Шрифт:
Интервал:
Закладка:
И что же подозрительного в том, что я попросила своего любовника прислать мне денег? Я не могу вспомнить, чтобы в разговоре с фон Калле упомянула хоть что-то, о чем говорится в телеграмме от 13 декабря. Вот о том, что я что-то говорила о греческой принцессе, я помню. Он говорил, что прилагаются усилия отлучить от престола Константина и посадить на трон принца Георга. Я только ответила, что кое-что читала о скандале, в котором была замешана греческая принцесса».
Получается, что об интриге с принцем Георгом фон Калле узнал еще до встречи с Матой Хари.

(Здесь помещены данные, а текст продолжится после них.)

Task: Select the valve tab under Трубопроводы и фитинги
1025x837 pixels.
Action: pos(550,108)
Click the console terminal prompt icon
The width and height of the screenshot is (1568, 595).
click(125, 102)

Бушардон продолжал зачитывать ей информацию, содержавшуюся в радиограмме фон Калле от 14 декабря и касавшуюся бельгийского шпиона Аллара, невидимых чернил и десанта в устье Шельды. Мата Хари возразила: «Я точно не говорила с фон Калле о разработке французами невидимых чернил. Что касается бельгийца Аллара, то я не думаю, что упоминала его в разговоре с фон Калле. Правда, я несколько раз говорила о нем в отеле „Ритц“ в Мадриде, где это могли слышать разные люди. О десанте в устье Шельды я не могла говорить по той простой причине, что ничего об этом не знала».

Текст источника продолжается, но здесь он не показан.